Your task -
For the data that follows, report how many lines include the string "Добавить", and write the number alone.

[Collection entries]

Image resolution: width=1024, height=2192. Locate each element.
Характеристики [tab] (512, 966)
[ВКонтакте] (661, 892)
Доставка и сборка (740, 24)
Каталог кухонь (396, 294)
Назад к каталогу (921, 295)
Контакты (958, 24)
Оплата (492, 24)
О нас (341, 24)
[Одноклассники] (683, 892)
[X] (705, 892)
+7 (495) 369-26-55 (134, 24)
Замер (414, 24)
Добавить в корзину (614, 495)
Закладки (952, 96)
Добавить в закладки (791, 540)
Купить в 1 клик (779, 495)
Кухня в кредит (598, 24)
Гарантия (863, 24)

...

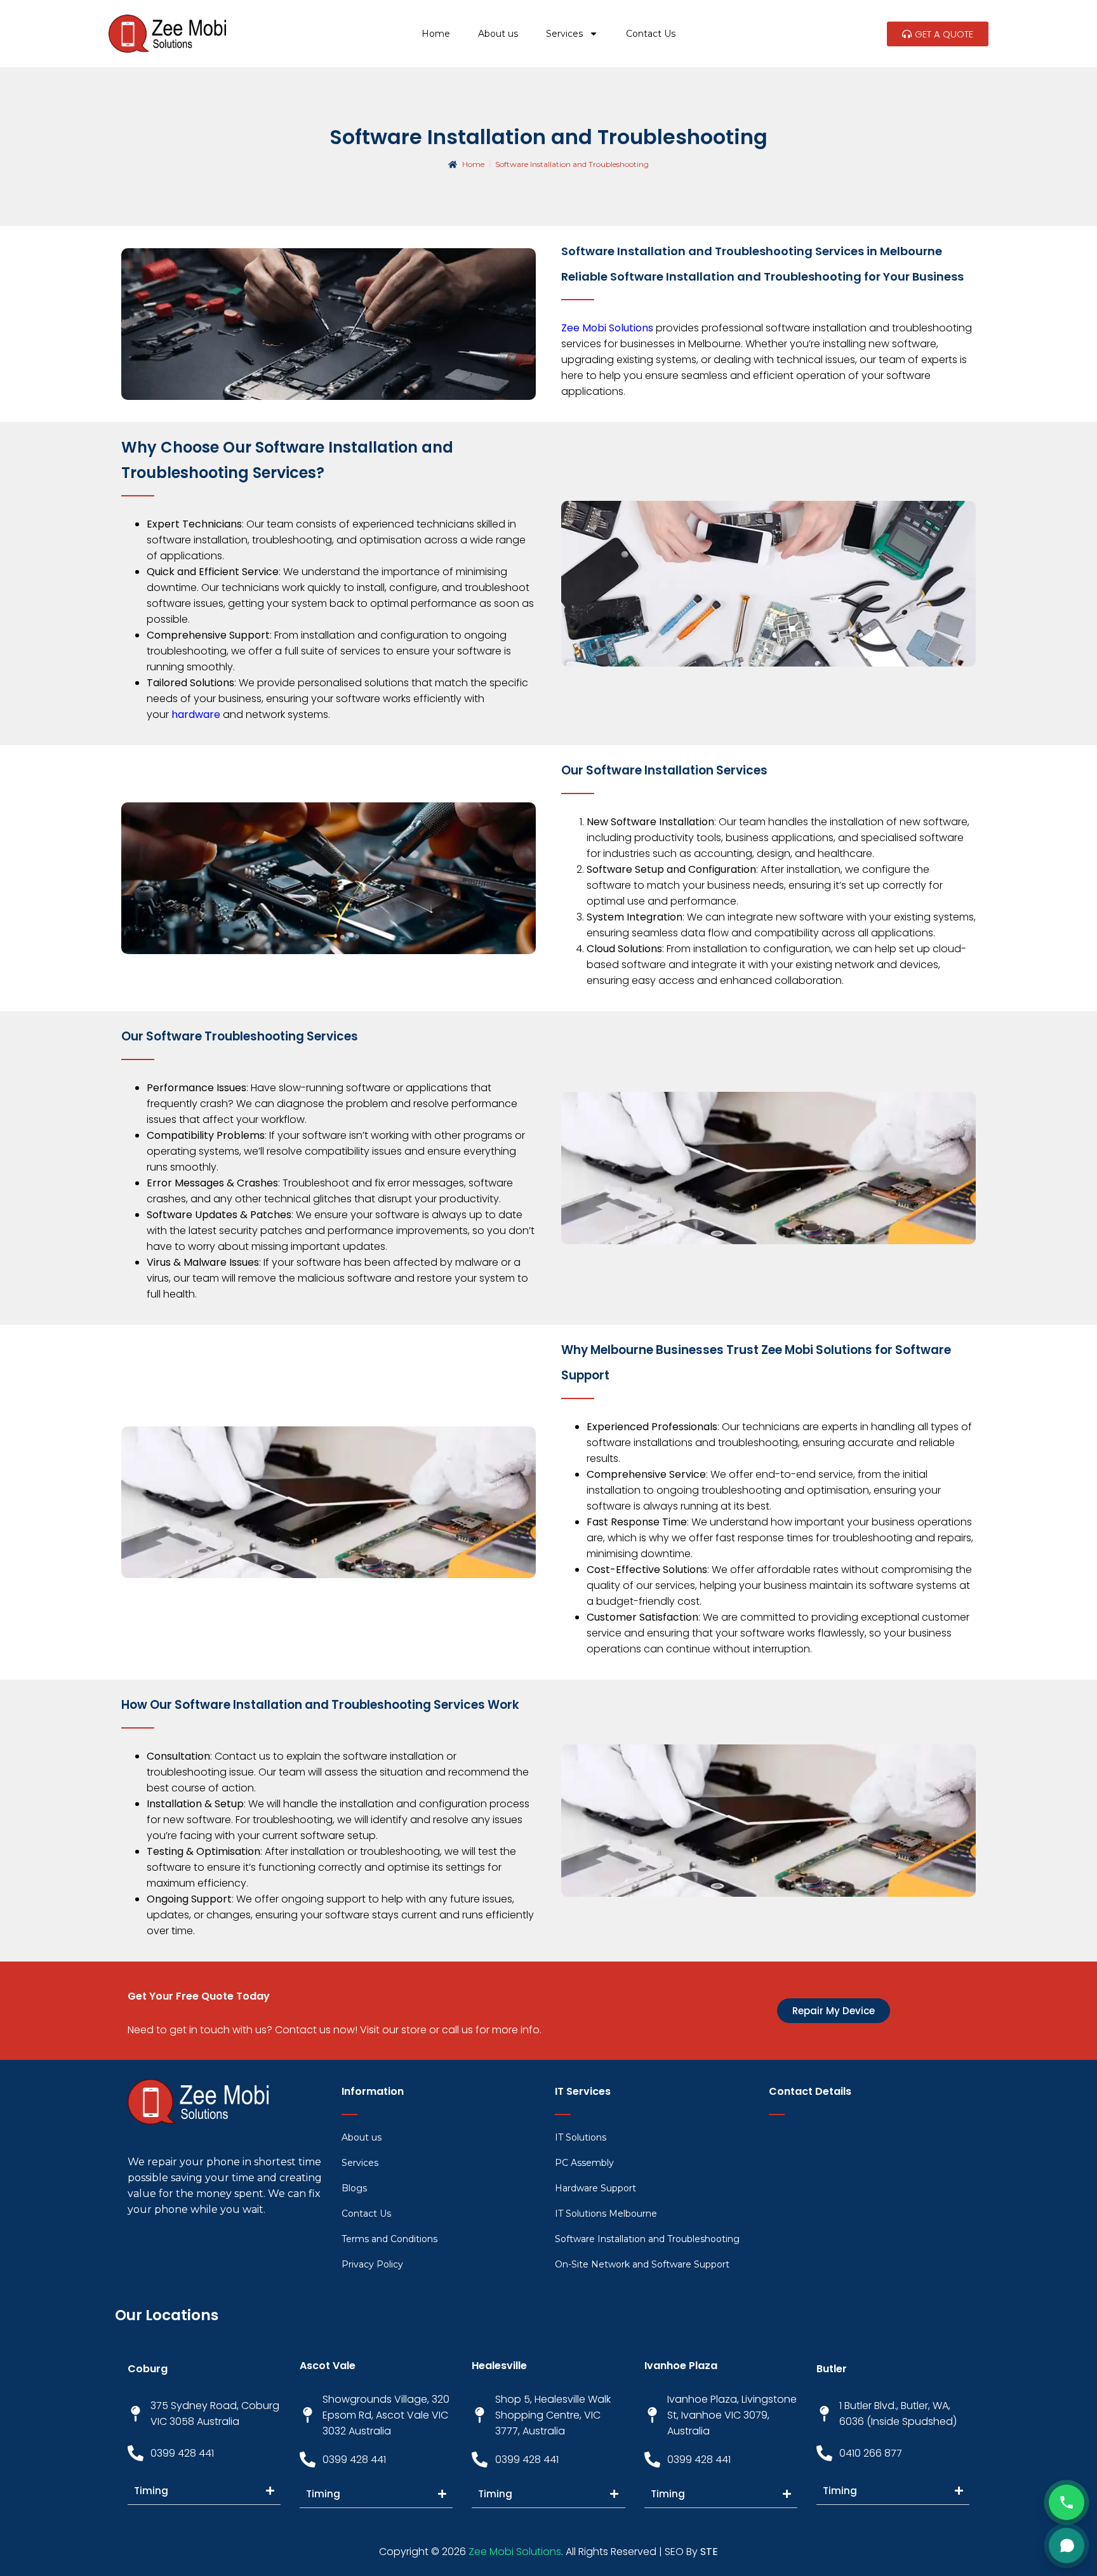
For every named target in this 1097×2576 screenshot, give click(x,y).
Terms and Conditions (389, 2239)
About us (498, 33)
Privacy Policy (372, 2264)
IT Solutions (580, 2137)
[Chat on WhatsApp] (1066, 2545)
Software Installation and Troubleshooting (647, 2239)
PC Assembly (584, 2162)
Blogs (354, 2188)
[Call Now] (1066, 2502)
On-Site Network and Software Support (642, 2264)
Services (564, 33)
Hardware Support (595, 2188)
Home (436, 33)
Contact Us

Solution to this problem -
2